Taillie et al., 2022 . Annoyingly, it only looks at environmental vs health messaging and doesn't include an animal one. It compared 10 different environmental messages and 8 different health messages, but each participant either received all the health messages or all the environmental ones. I think this is fine though: basically each participant's response will be an average (or perhaps sum?) or their response to each message. This effectively means the study is comparing the average effectiveness of the 8 health messages to the average effect of the 10 environmental messages.
Carfora et al., 2019 had a chatbot message participants on facebook every morning for 2 weeks, giving them environmental and health messages. They compared messages with an informational tone to messages with an emotive tone, and found emotive messages are more effective. In this study participants will have received something like 14 different messages, which similarly to the study above, effectively means their results are the average effectiveness of 14 messages.
Carfora et al., (2023) every day for 14 days, got a legume based message.
Similarly, Carfora et al., (2024) showed participants 18 messages per condition, but over 36 days.
Lin et al., (2024 ) did 8, becuase of a 2 x 2 x 2 design
Animal Think tank, 2025b, study 2, used 10
ATT, 2025a used 2 or 10 depending on the test
This ATT study used 8, 10 or 20 depending on what it tested

Note however that it's not clear from the Carfora studies that the authors are aware of the problem; it seems their longitudinal design meant they had to have multiple message types, and so they may have dodged the problem unintentionally.

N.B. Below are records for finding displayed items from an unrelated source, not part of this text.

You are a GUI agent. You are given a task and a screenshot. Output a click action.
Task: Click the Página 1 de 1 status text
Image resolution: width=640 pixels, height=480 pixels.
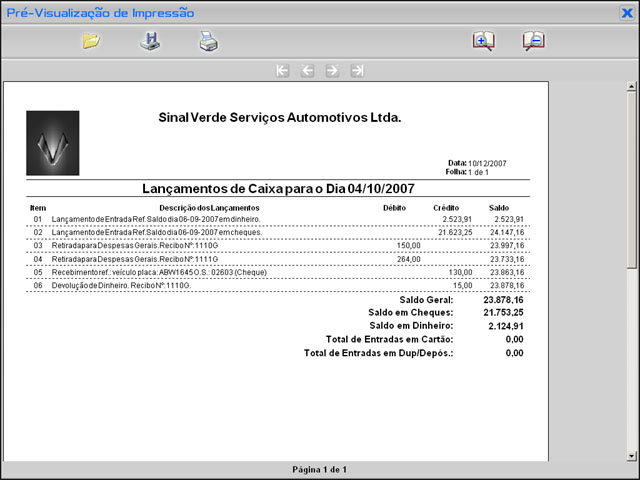[319, 469]
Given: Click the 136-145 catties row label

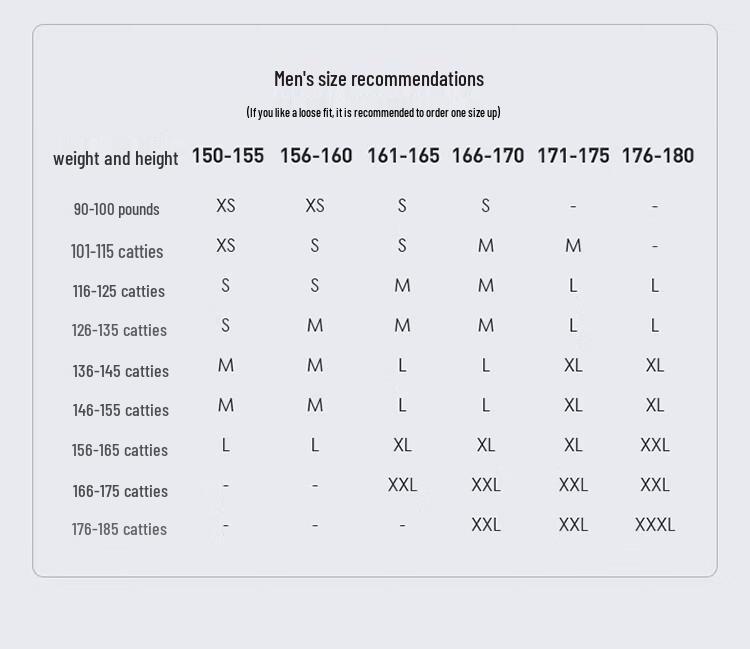Looking at the screenshot, I should 120,371.
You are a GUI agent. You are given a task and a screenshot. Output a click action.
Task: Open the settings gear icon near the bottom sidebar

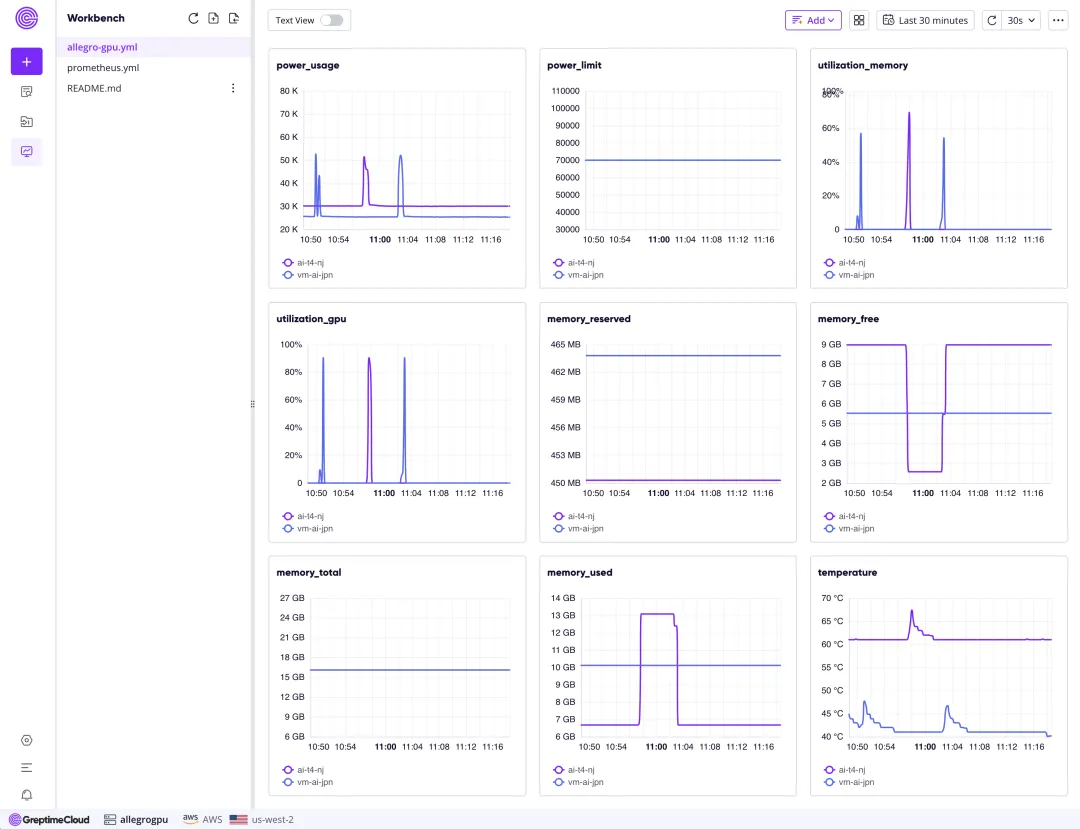(27, 740)
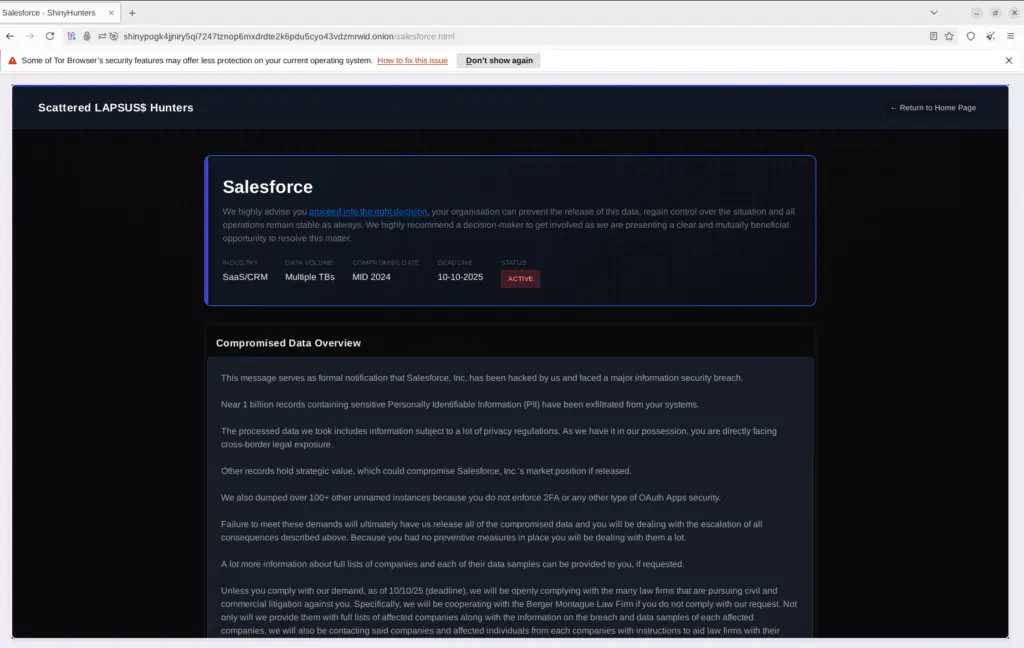Image resolution: width=1024 pixels, height=648 pixels.
Task: Toggle reader view in the address bar
Action: tap(933, 36)
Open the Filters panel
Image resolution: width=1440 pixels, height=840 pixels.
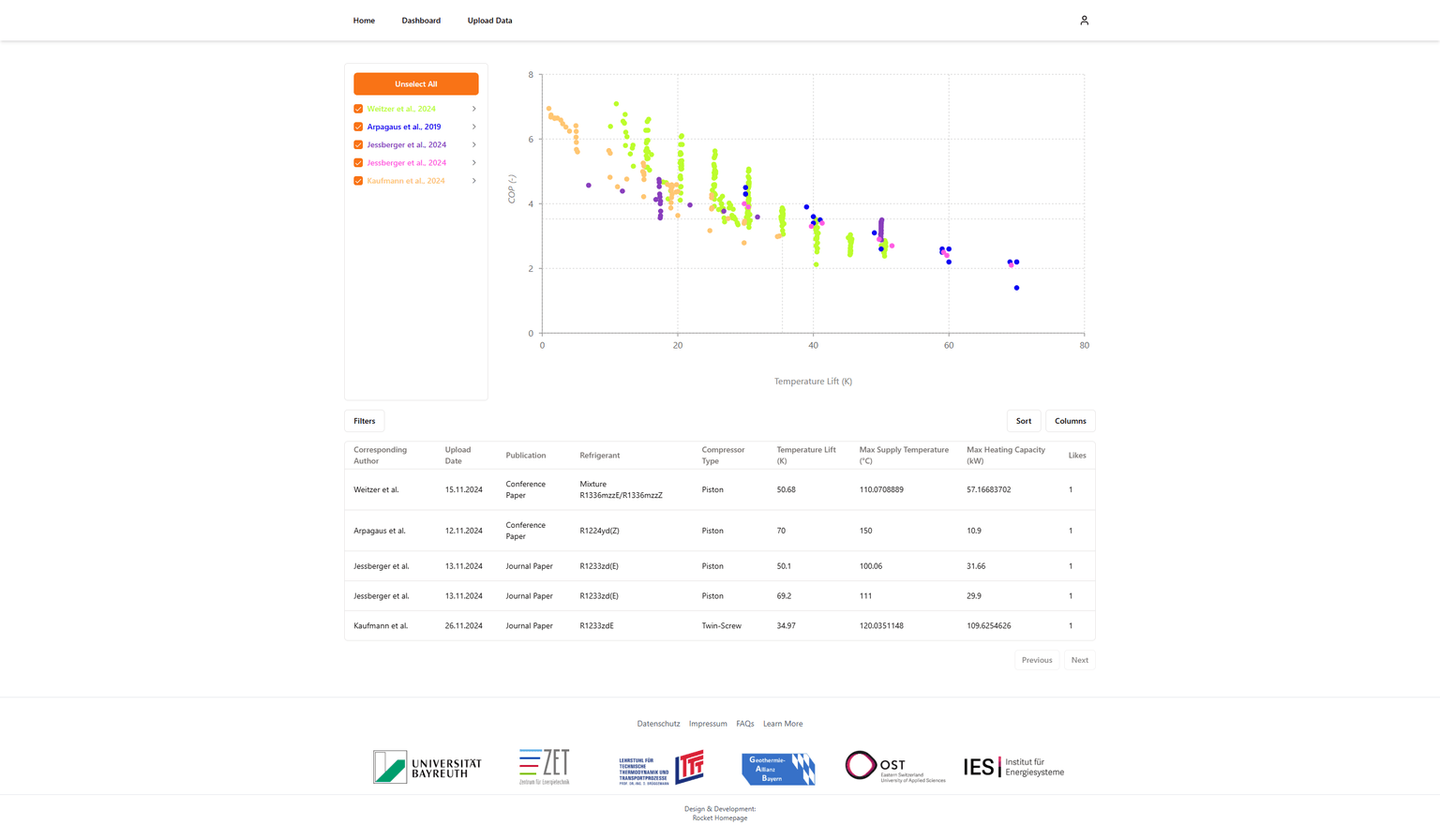click(x=365, y=420)
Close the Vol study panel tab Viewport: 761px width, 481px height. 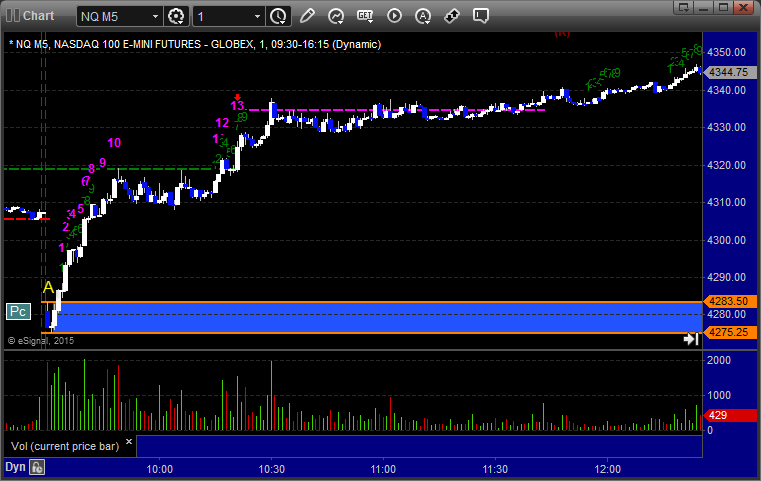click(x=130, y=440)
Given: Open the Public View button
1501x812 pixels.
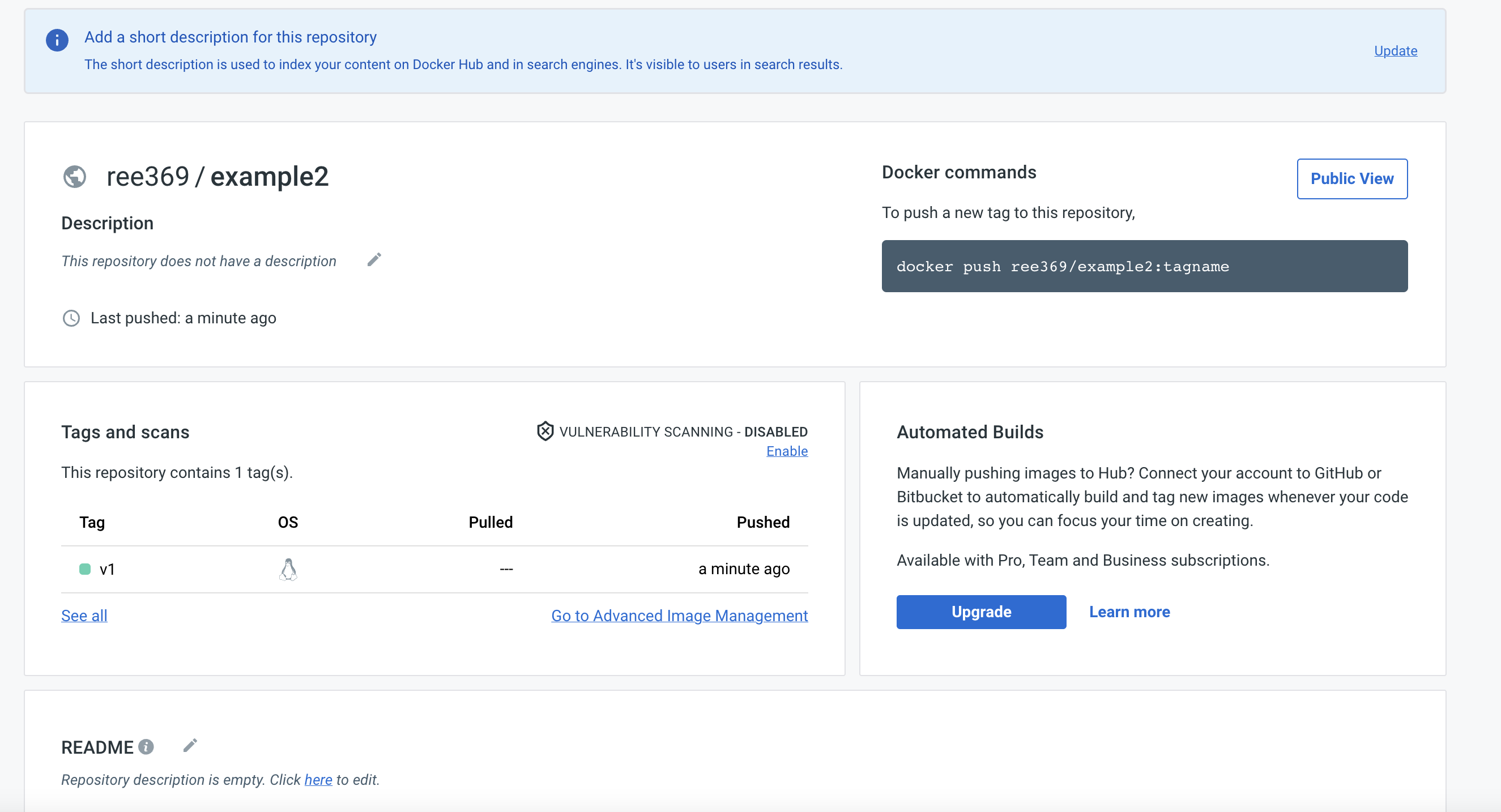Looking at the screenshot, I should (1351, 179).
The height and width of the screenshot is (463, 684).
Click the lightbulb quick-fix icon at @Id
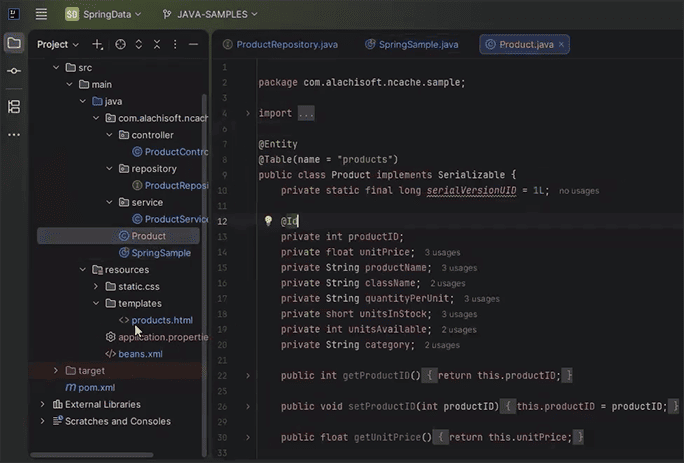click(268, 220)
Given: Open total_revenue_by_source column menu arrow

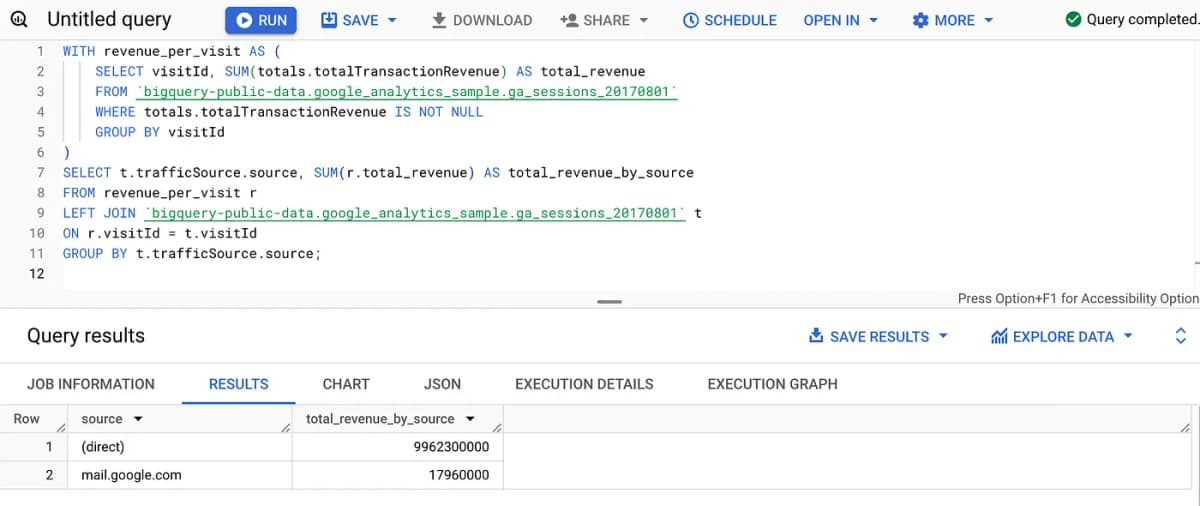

Recommendations and conclusions

I'm sorry to say, but studies that use 1 or 2 examples of each message only good for 1 thing: telling you which of 2 specific messages is better. They cannot tell you much at all about general trends you can apply to future messages (health vs animal cruelty for example) even if they have large numbers of participants.
If a study wants to generalise beyond the specific messages used, they should at a bare minimum use 4 examples of each message. For a study to be considered good evidence, it should use more than 8 versions of each message. Each participant only needs to see 1 message, and each message doesn't need to be seen by loads of participants.
For studies that use multiple versions of each message, ideally they should be analyses according to best practices by using mixed effects models, rather than simply averaging the performance of all message variants together.
Researchers can structure their studies to allow their results to be easily compared and aggregated. Studies that measure the persuasiveness of messages individually are more comparable than studies that measure relative persuasiveness. For example if a study shows participants 2 messages and asks them to choose which is most persuasive, the results of that study, while useful in isolation, cannot be compared with another study that uses a similar design. On the other hand, if the study showed participants a single message and asked them to rate how persuasive it was on a 7 point scale, we can obtain a measure of the persuasiveness of that message that can be compared to other messages in other studies. Likewise, using standard metrics like Click through rates on social media advertisements (e.g. Bryant et al.,) can allow researchers to compare messages across studies more easily.
Ideally, someone should do some work to establish how much variance there is in the messages from these studies. This could be achieved by creating a large bank of messages of different types, and testing them all for persuasiveness. Even better would be to get the messages used by the authors in the studies above and test them all at once. Then for each message type (health, animal cruelty, environment etc), we could examine the variance in persuasiveness. If that variance is small, it suggests that a meta analysis of studies will largely solve the problem of message diversity. If the variance is large, we should probably just ignore all current published work and start again.